JavaScript AST manipulation with Babel: the first steps

Previously on Trickster Dev:

When it comes to reverse engineering obfuscated JavaScript code there are two major approaches:

  • Dynamic analysis - using debugger to step through the code and observing it’s behaviour over time.
  • Static analysis - performing source code analysis without running it, but parsing and analysing the code itself.

It is bad idea to rely exclusively on regular expressions and naive string manipulation to do web scraping. The same applies to Javascript static analysis. Thus we will parse the JS code into Abstract Syntax Tree. This will enable us to perform manipulations within a data model capable of representing the logical structure of the code. We are going to write code to demonstrate how some of the basic obfuscation techniques could be reverted.

Our deobfuscation code will be based on Babel - a programmable toolkit for manipulating JavaScript code. Typically it is being used in build systems of web-based software projects, but it has also been found to be quite useful by developers working on gray hat scraper/automation stuff (not to be confused Babel from Python world that deals with internationalization/localisation stuff, and with OpenBabel the chemical data processing software).
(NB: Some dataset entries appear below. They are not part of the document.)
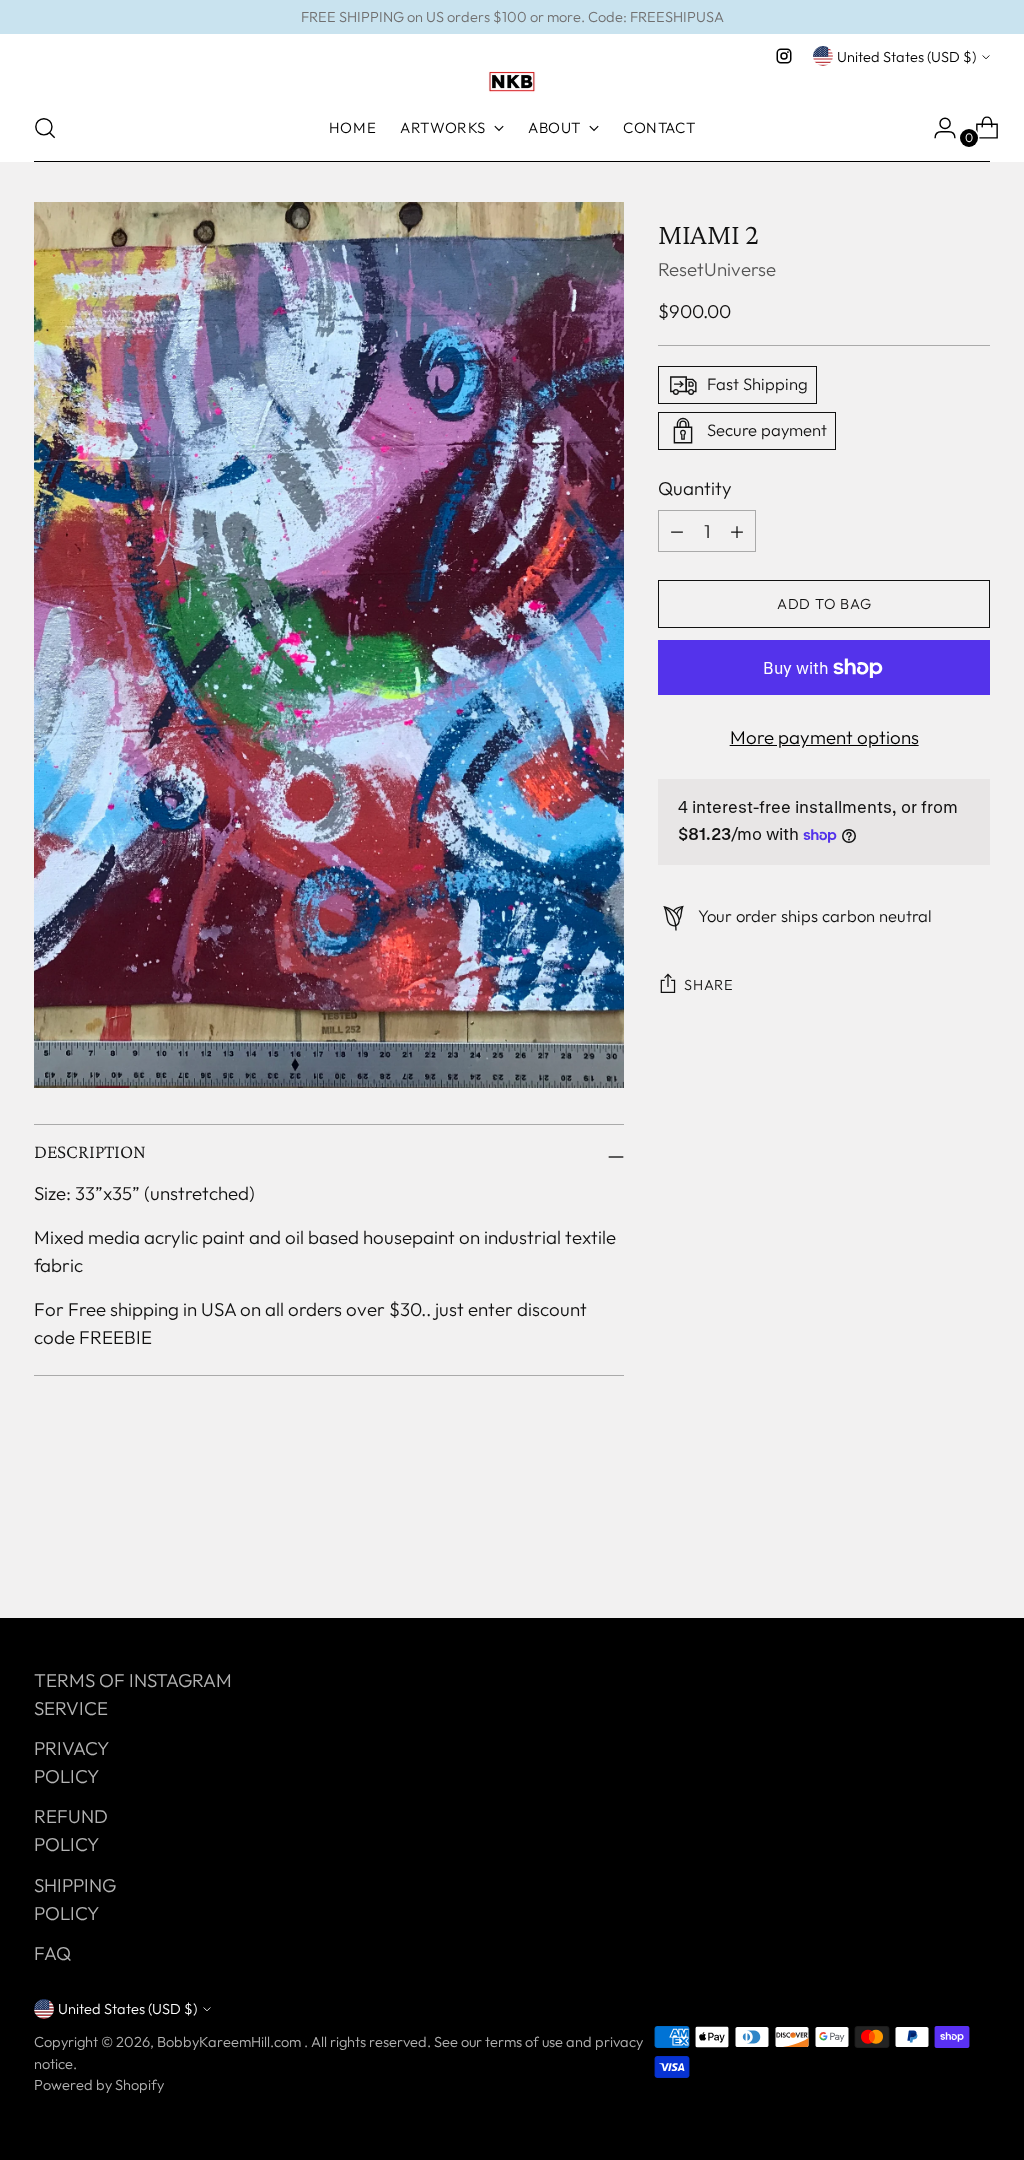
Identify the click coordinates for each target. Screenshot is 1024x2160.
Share (709, 984)
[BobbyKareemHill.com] (512, 82)
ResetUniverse (717, 269)
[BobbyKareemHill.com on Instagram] (784, 56)
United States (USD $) (906, 56)
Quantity (695, 488)
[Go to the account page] (937, 128)
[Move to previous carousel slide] (927, 1550)
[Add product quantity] (677, 531)
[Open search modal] (45, 128)
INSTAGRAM (180, 1680)
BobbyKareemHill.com (230, 2041)
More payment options (824, 737)
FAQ (52, 1953)
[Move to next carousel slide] (973, 1549)
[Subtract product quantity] (737, 531)
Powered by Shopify (99, 2084)
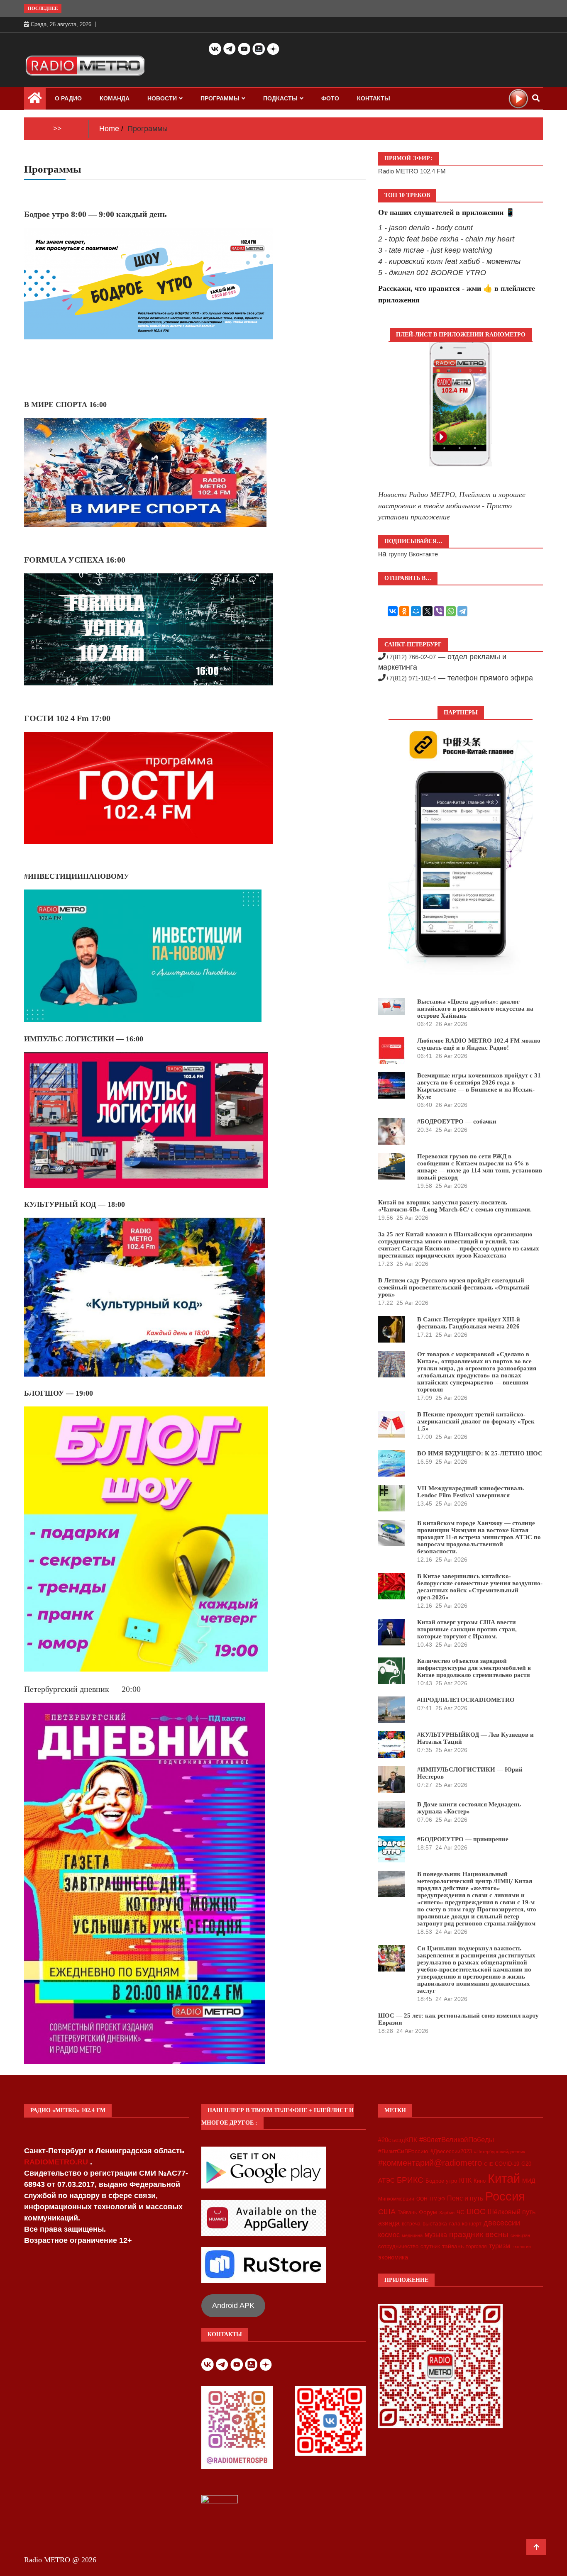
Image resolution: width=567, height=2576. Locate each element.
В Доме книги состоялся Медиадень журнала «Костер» (469, 1808)
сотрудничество (398, 2246)
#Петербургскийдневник (499, 2151)
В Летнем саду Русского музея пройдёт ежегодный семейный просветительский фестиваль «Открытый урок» (454, 1287)
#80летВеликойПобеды (456, 2140)
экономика (393, 2257)
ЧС (460, 2212)
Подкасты (280, 98)
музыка (436, 2234)
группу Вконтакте (413, 554)
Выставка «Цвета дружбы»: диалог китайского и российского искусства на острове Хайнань (475, 1008)
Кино (480, 2181)
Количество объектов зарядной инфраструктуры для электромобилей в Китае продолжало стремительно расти (474, 1667)
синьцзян (520, 2235)
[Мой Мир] (416, 611)
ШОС (476, 2211)
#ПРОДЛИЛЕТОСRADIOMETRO (466, 1699)
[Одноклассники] (404, 611)
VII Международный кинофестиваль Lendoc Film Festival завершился (470, 1492)
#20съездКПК (397, 2140)
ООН (422, 2199)
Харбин (447, 2212)
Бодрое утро (441, 2181)
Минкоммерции (396, 2199)
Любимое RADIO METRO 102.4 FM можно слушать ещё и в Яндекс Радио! (478, 1044)
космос (389, 2234)
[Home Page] (35, 100)
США (387, 2212)
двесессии (502, 2223)
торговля (476, 2246)
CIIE (488, 2164)
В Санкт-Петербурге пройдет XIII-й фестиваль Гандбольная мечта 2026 (468, 1323)
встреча (411, 2224)
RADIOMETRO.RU (57, 2162)
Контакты (373, 98)
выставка (435, 2223)
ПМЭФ (437, 2199)
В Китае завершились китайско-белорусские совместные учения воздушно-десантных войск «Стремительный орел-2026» (480, 1587)
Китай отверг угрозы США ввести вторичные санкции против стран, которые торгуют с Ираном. (467, 1629)
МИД (528, 2180)
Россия (505, 2196)
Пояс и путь (465, 2198)
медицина (412, 2235)
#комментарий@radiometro (430, 2162)
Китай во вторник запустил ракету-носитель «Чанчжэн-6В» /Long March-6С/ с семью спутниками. (455, 1206)
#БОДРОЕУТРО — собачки (456, 1121)
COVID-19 (507, 2164)
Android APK (233, 2305)
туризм (499, 2245)
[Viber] (439, 611)
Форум (428, 2212)
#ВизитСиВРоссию (403, 2151)
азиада (389, 2223)
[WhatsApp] (451, 611)
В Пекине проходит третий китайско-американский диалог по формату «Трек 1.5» (476, 1421)
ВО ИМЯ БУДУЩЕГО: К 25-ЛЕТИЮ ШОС (480, 1453)
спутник (430, 2246)
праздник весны (478, 2234)
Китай (504, 2178)
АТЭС (386, 2180)
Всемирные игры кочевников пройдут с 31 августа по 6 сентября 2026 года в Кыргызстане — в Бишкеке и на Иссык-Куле (479, 1086)
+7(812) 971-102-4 (411, 678)
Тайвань (407, 2212)
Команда (115, 98)
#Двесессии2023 (451, 2151)
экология (521, 2246)
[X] (428, 611)
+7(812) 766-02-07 (411, 656)
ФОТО (330, 98)
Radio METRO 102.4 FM (412, 171)
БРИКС (410, 2179)
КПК (465, 2180)
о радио (68, 98)
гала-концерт (465, 2223)
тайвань (453, 2246)
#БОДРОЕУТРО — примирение (462, 1839)
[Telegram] (462, 611)
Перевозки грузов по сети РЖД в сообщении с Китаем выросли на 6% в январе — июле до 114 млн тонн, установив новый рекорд (479, 1167)
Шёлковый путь (511, 2211)
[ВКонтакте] (393, 611)
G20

Deobfuscation code we will be writing will work in three stages:

  1. Parsing JS code into AST.
  2. Modifying AST to undo obfuscations.
  3. Regenerating JS code from AST.

Step 2 is where the bulk of work will be done.

Initially I wanted to do this in Python, but it turned out that there’s no established Python module to regenerate the JS code from AST. Altough some JS static analysis can be done in Python, JavaScript tooling and libraries are best equipped to deal with JS code. However I don’t typically code in JS so bear with me if code quality seems lacking.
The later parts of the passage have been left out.